HOMOLOGY API

This homology engine is geared towards proteomics, as opposed to genomics (i.e. blastp) that use genetic-based substitution matrices and scoring statistics that typically hide highly redundant sequences. In addition this engine is significantly faster than any current methods. The API for JVLN Homology allows for the Single Amino Acid Polymorphism (SAP) retrieval of any given amino-acid combination, with special consideration for proteotypic sequences.

Why have a peptide homology engine?

There exists a current need to effectively determine the homology of both short and long sequences, with specific regards to minimal substitution.

Besides being faster (millisecond response times) and deeper than current methods (covering all of the UniProt, UniRef and TrEMBL knowledge base), this engine is designed to be instrumental in the current search debate [1:3] of weather to search the all-organism database and filter to your organism or just search your organism and deal with possible inaccurate FDRs.
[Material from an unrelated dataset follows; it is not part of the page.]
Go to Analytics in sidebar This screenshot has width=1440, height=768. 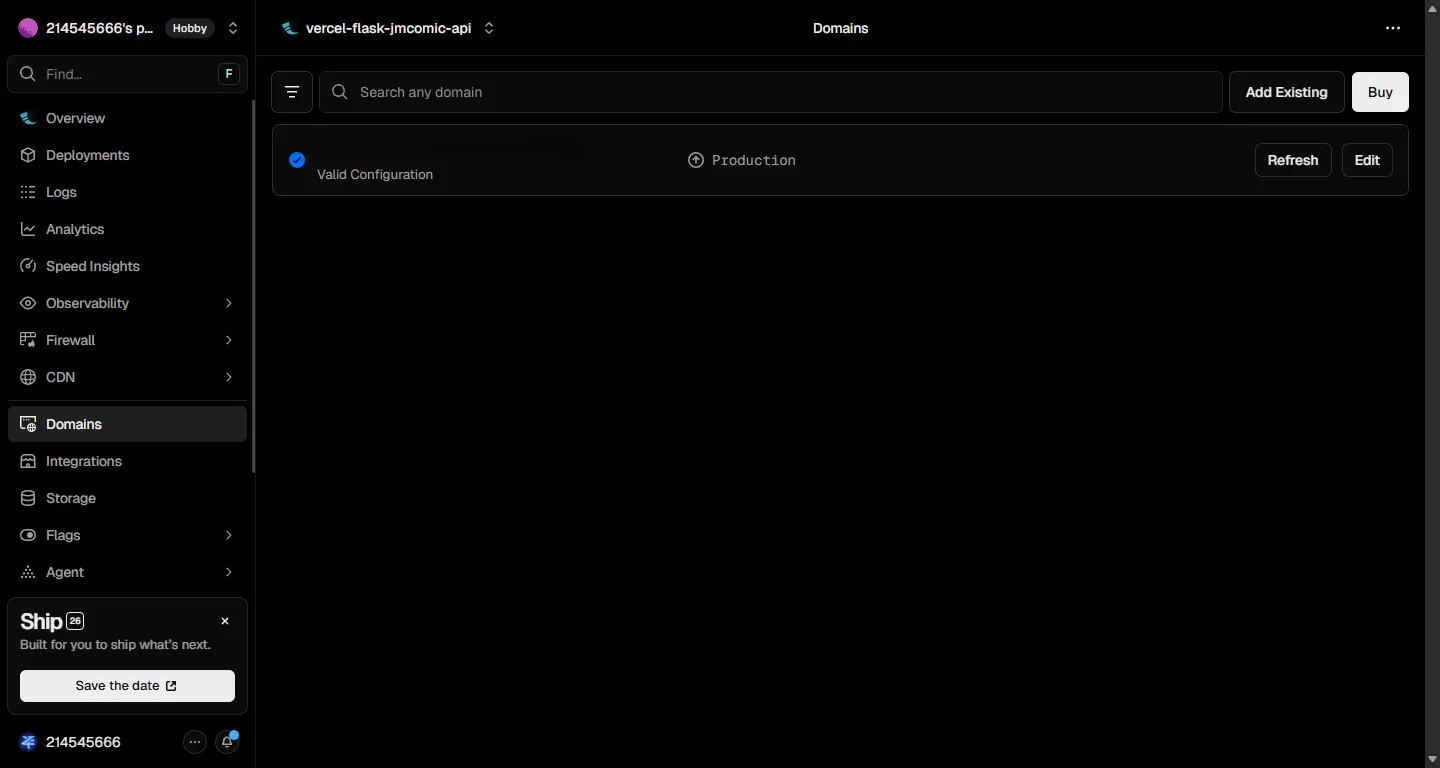pos(75,229)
The case-in-point would be finding a great statistical sequence match that doesn’t belong to your target organism, and gets tossed at filtering. A peptide specific homology engine would fill that gap by finding potentially unknown yet biologically relevant Single Amino Acid Polymorphisms (SAPs) and folding them back into your results.

Additionally, this tools is meant to compliment the needs of denovo sequencing methods that ultimately require biological context for any aggregate down-stream analysis.

References

[1] Noble, W. S. "Mass spectrometrists should search only for peptides they care about." Nat. Methods 12, 605–608 (2015).
[2] Sticker, Adriaan, Lennart Martens, and Lieven Clement. "Mass spectrometrists should search for all peptides, but assess only the ones they care about." Nat. Methods 14.7, 643 (2017).
[3] Noble, W. S. & Keich, U. Response to "Mass spectrometrists should search for all peptides, but assess only the ones they care about". Nat. Methods 14, 644 (2017).

USAGE

URL

./Homology/?key=<str_access_key>&seq=<str_sequence>&sap=<int_substitutions>

Methods

GET or POST
Both methods are compatible with either http or https. It is recommended to use https as this encrypts your data and access token.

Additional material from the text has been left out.